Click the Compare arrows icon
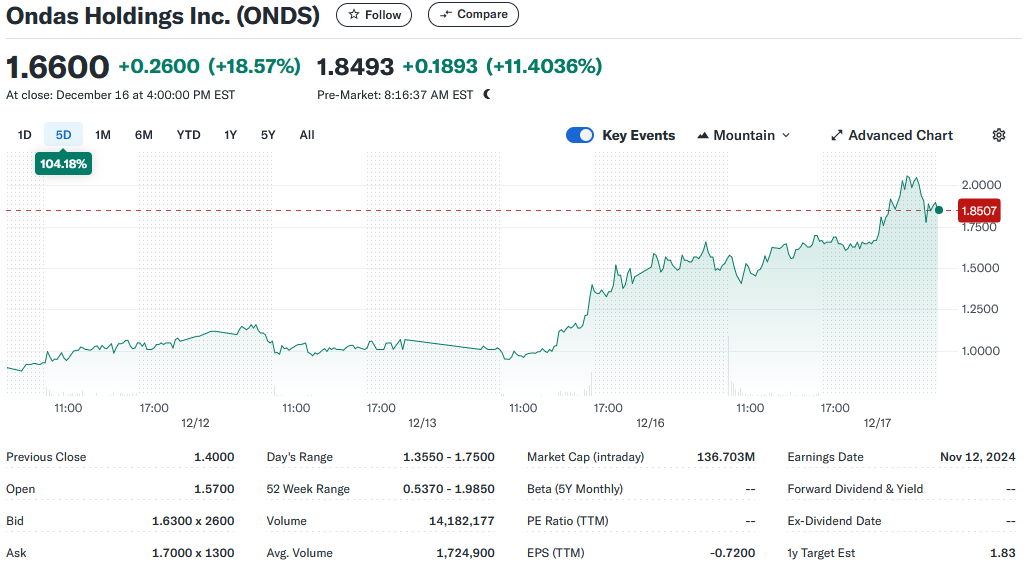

===============

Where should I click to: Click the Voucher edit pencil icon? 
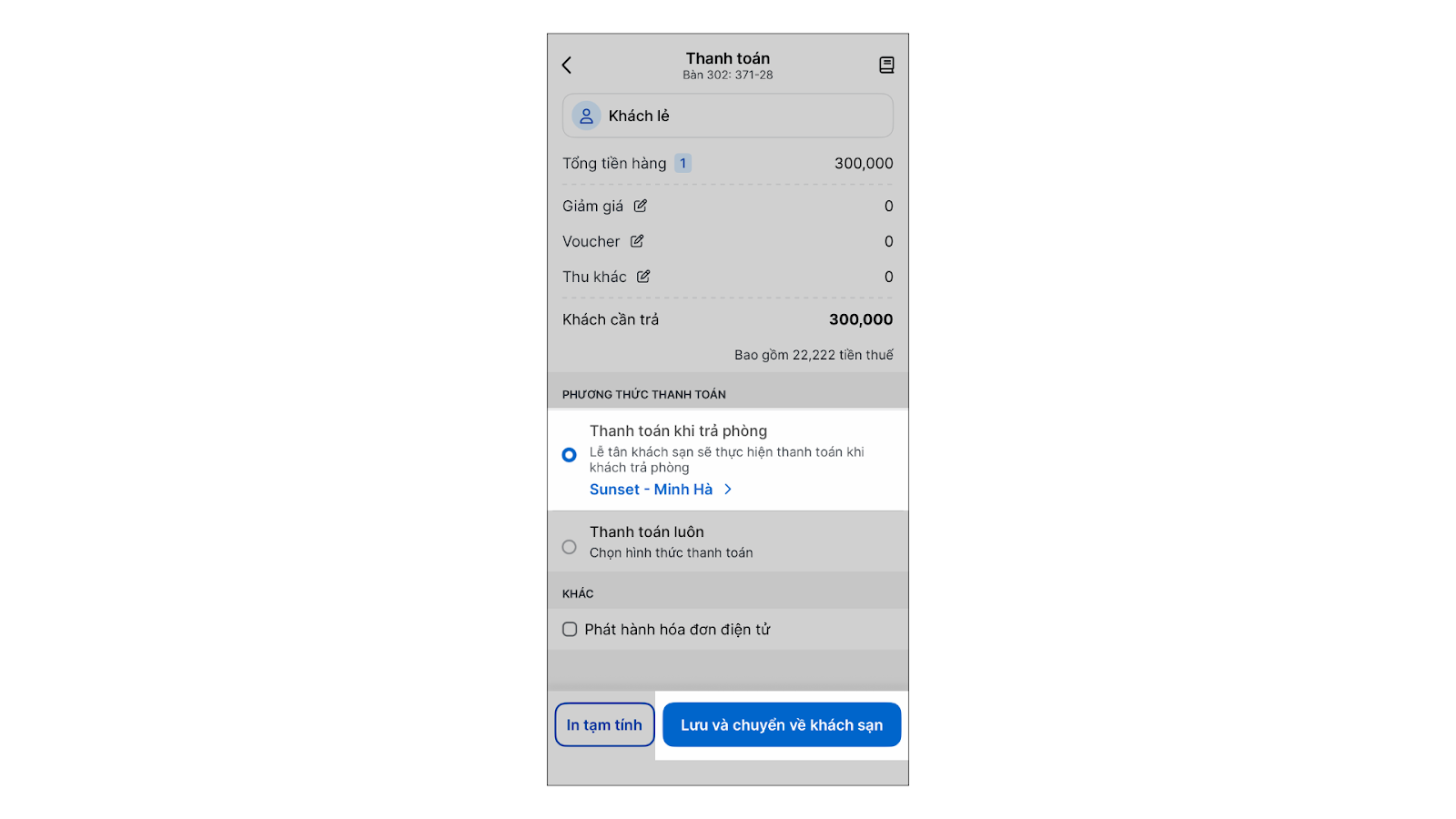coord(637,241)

===============

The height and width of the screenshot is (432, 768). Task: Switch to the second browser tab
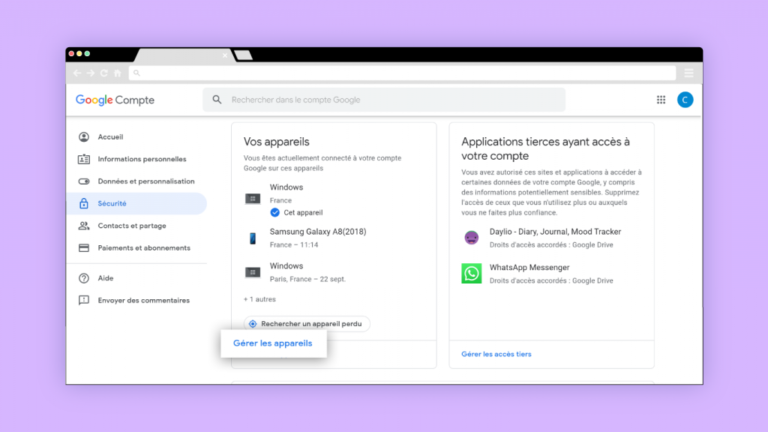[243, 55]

===============

> [DIRECTION]:
Can you print the lines verbatim, starting with the line that contains "Where should I" and going on through the line that contains "coord(637,241)", with the pictures left out?

> [RESPONSE]:
Where should I click to: Click the Voucher edit pencil icon? 
coord(637,241)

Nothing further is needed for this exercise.